In the interval between the 4th and the 10th of June the whole of the troops at Cawnpore and throughout Oude had revolted. Cawnpore demands a separate story, and we turn again to Oude.

There were five considerable stations. On the 8th the troops at every one became their own masters. The military station in the Bareytch division, north of Lucknow, was Secrora. The Commissioner of the Division, Mr. Wingfield, later Chief Commissioner of Oude, was at Secrora. Feeling that the two regiments and battery there would mutiny, the ladies and children were sent by the officers to Lucknow on the 7th, and were met halfway by a body of Sikhs and volunteer horse, and taken to the residency. Mr. Wingfield rode off to Gonda, determined to take refuge at Bulrampore. The next day all the remaining officers, except Lieutenant Bonham, started for Gonda, for the troops rose and bade them go. Lieutenant Bonham was protected by his men for a day. Then he, too, was obliged to leave, and he made his way across country to Lucknow. The Europeans at Gonda were now forced to retreat, and they were fortunate in finding shelter at Bulrampore, and they finally got into Goruckpore, and were saved. But three officers, all in the civil service, retreating from Bareytch disguised as natives, were recognised at the main ferry over the Gogra, and all murdered, after they had made a gallant defence.

The division of Fyzabad lies to the south-east of Lucknow, and extends from the Ganges to the Gogra. The chief station was Fyzabad, a town on the left bank of the Gogra, just then notorious for the sharp quarrel which had occurred in the previous February between the Moslems and Hindoos. Here lay in gaol that moulvie who had traversed Hindostan preaching sedition, and whose daring had compelled the Government to employ force against him, and to put him in prison. There were two regiments of infantry, one of cavalry, and a horse battery at Fyzabad. These were known to be so disposed to mutiny that the civilians had sent their wives and children to Shahgunge, a fort belonging to Rajah Maun Sing, a powerful talookdar. Several other European women and children joined them, but some of the officers' wives remained. On the 8th it was clear that the dreaded moment was at hand. Mutineers were coming up the river from Goruckpore and Azimghur, notably the 17th Native Infantry, whose agents entered the lines at Fyzabad, and summoned the troops there to join. This they did on the night of the 8th of June. "They did not go through the form of pretending a grievance, but said they were strong enough to turn us out of the country, and intended to do it." Nevertheless, these men would not murder their officers. They provided them with money and boats wherewith to descend the Gogra, and then, with horrible treachery, instigated the 17th to waylay the boats at Begumgunge and kill the Europeans. Twenty officers and sergeants and one lady embarked in four boats. Of these only six escaped; for as the boats approached Begumgunge, the Sepoys of the 17th opened fire on the fugitives.
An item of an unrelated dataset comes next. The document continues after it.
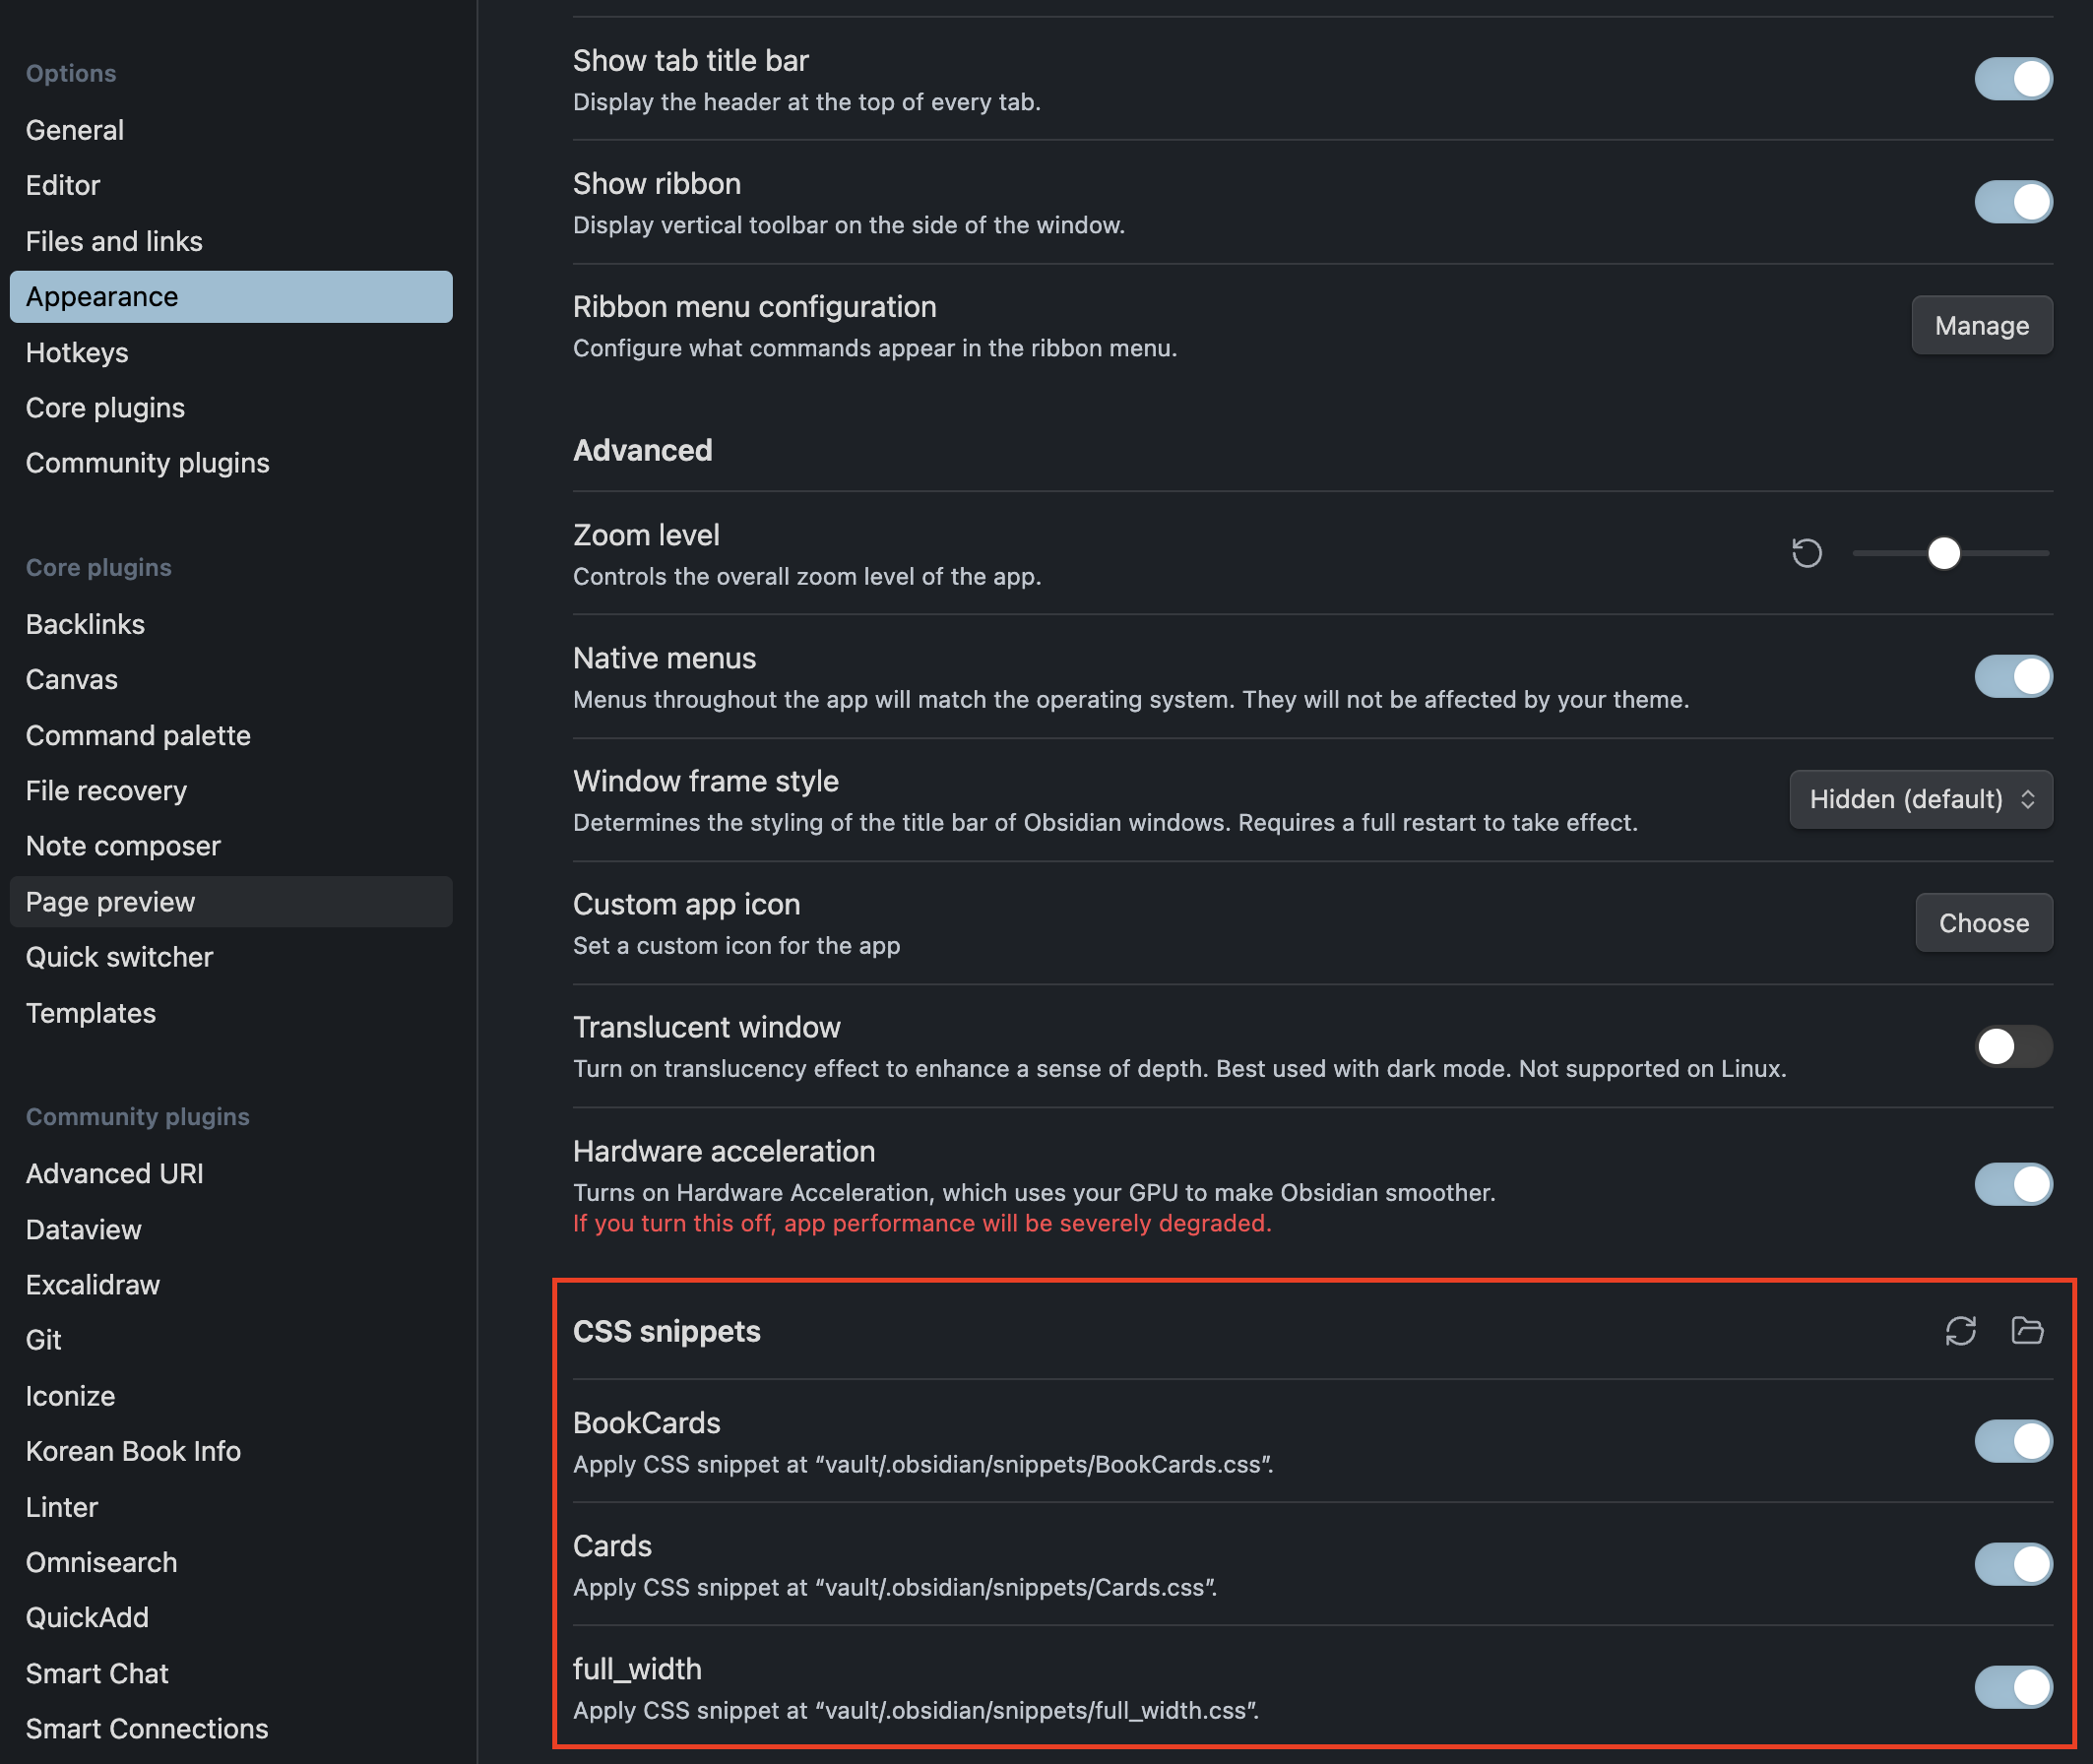Toggle the Show tab title bar switch
Image resolution: width=2093 pixels, height=1764 pixels.
(2012, 79)
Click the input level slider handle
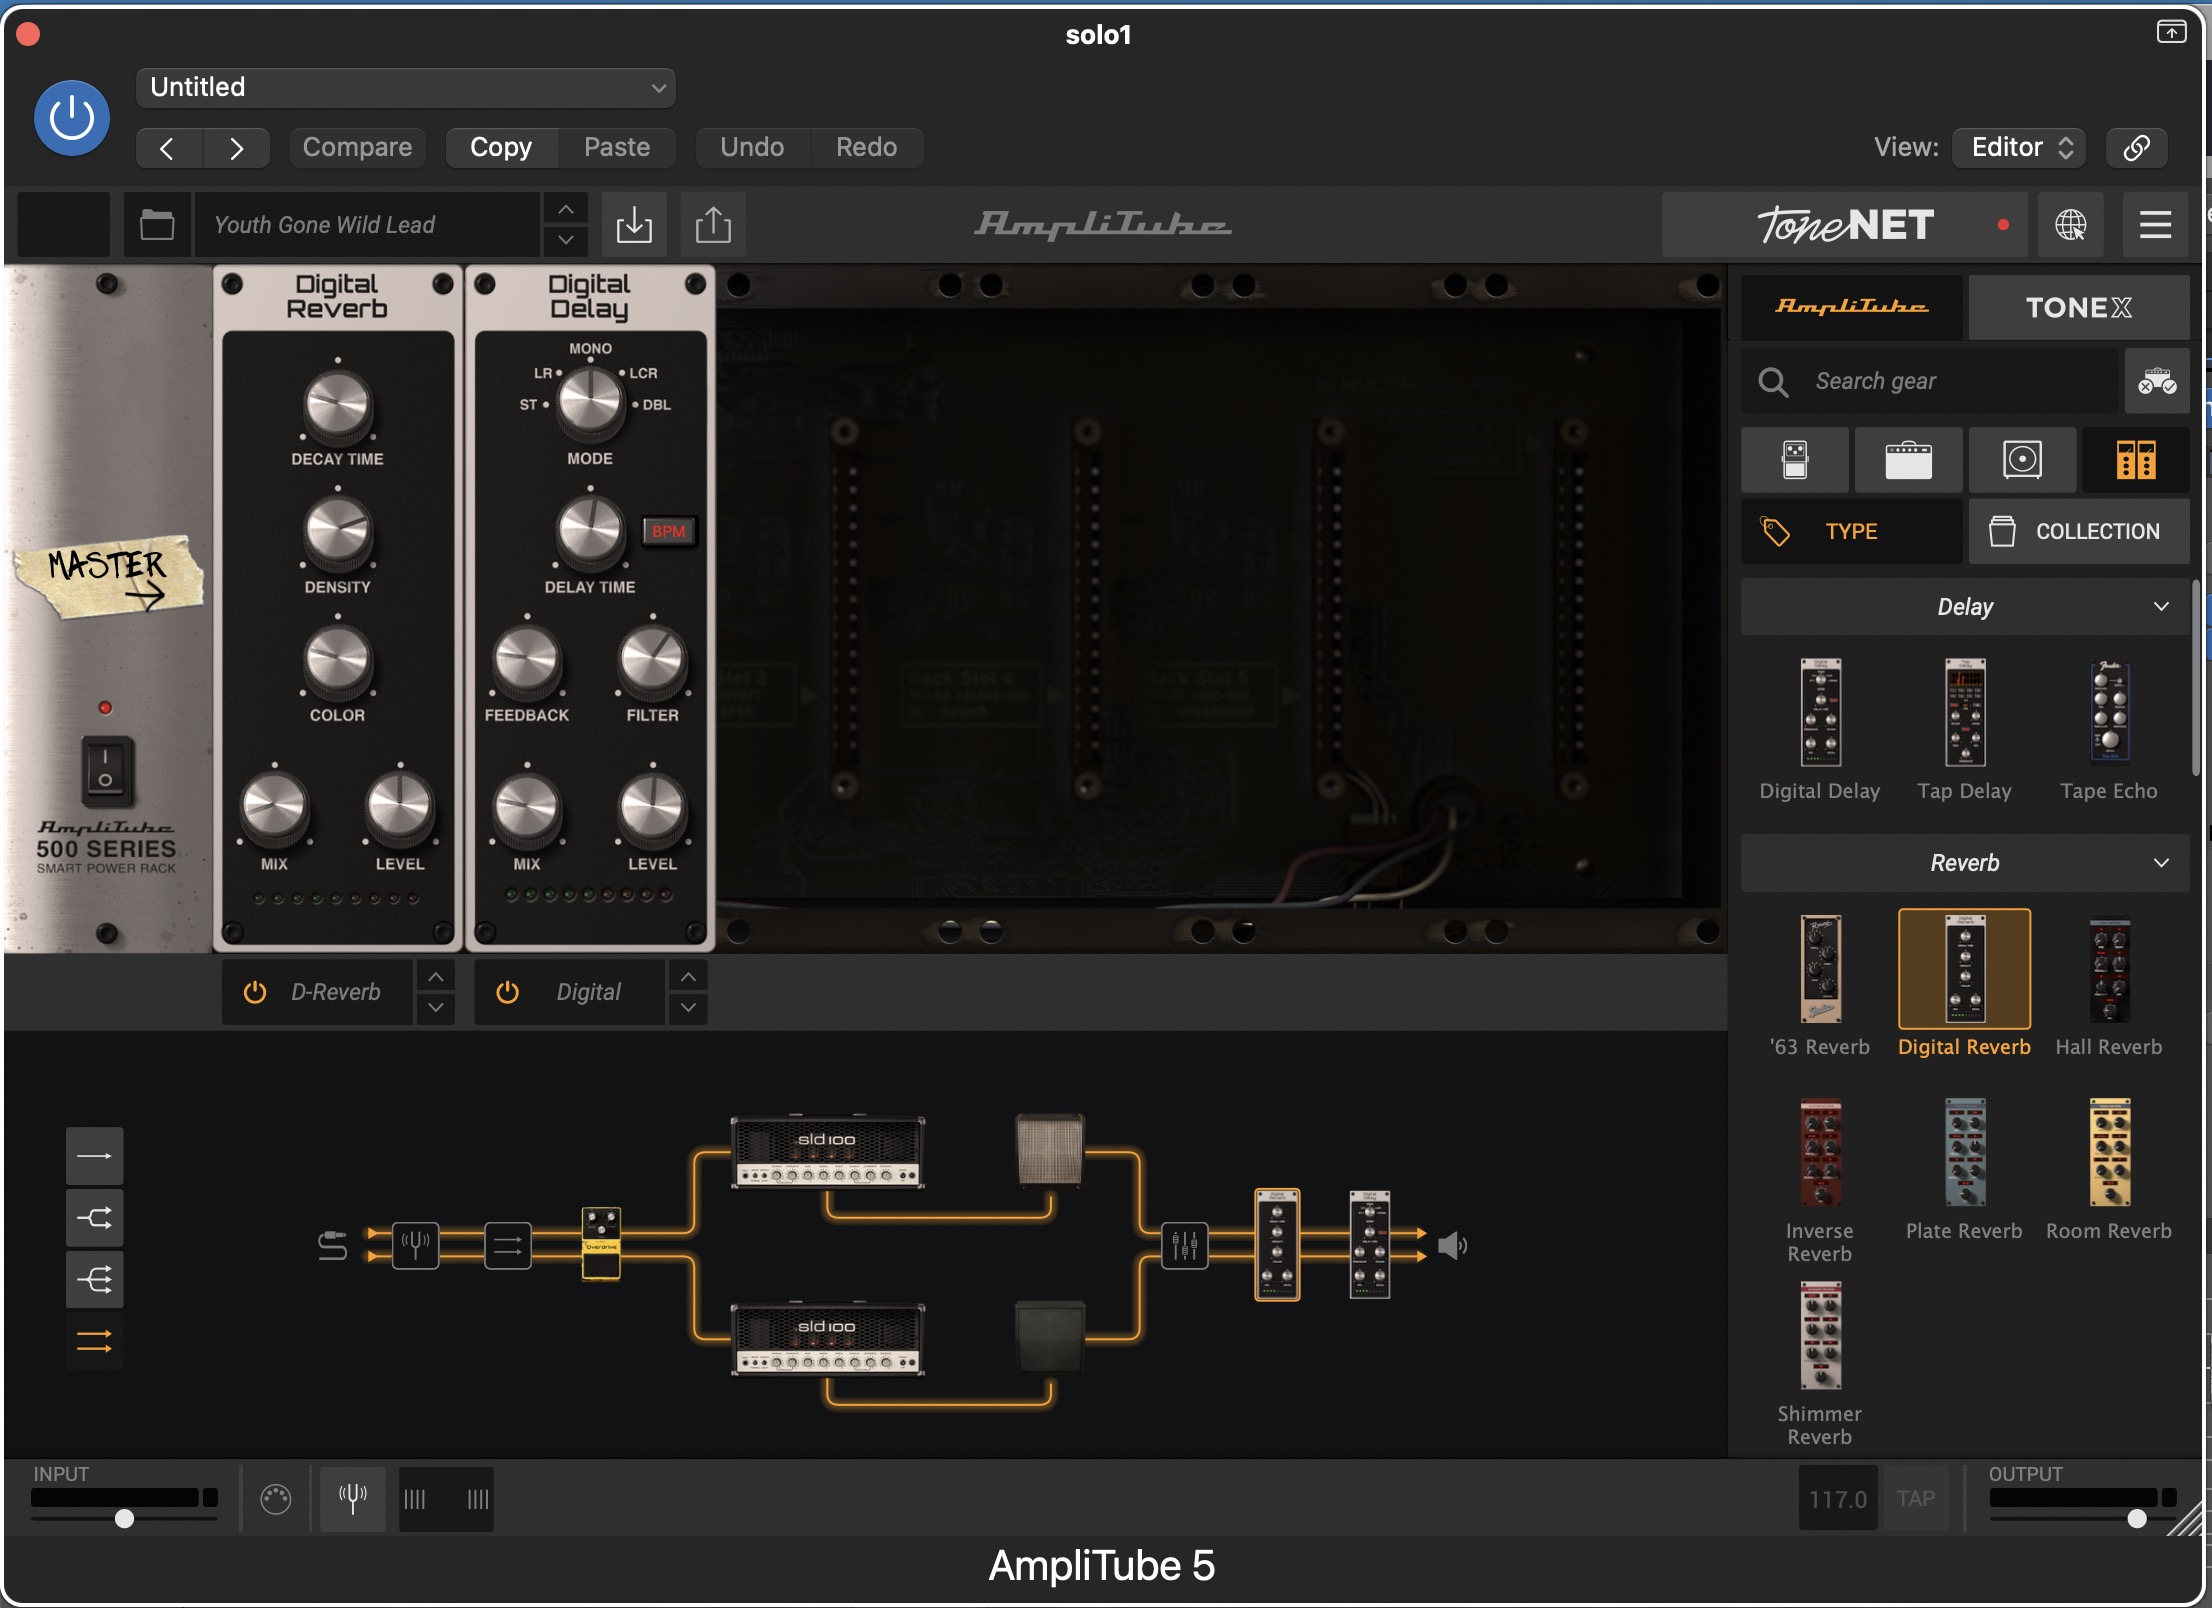2212x1608 pixels. pyautogui.click(x=124, y=1518)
Some fell wounded, others were killed.

At Sultanpore were Fisher's Irregulars and two foot regiments. Colonel Fisher, the commandant, sent away the ladies and children, who, befriended by Madho Sing, reached Allahabad, plundered, but alive. But the Military Police shot Colonel Fisher, his own men, who "liked him," looking on. They slew Captain Gibbings, and ordered Lieutenant Tucker to be gone. Mr. Block and Mr. Stroyan were also cruelly and treacherously murdered near Sultanpore. The British at Salone on the Sye, and Durriabad, north of the Goomtee, receiving protection from zemindars and talookdars, their lives were preserved. It was thus that, in ten days, all the native troops in Oude freed themselves from British control; and by a sort of common impulse directed their steps towards Nawabgunge Bara Baukee, which became the point of concentration for the meditated attack on Lucknow.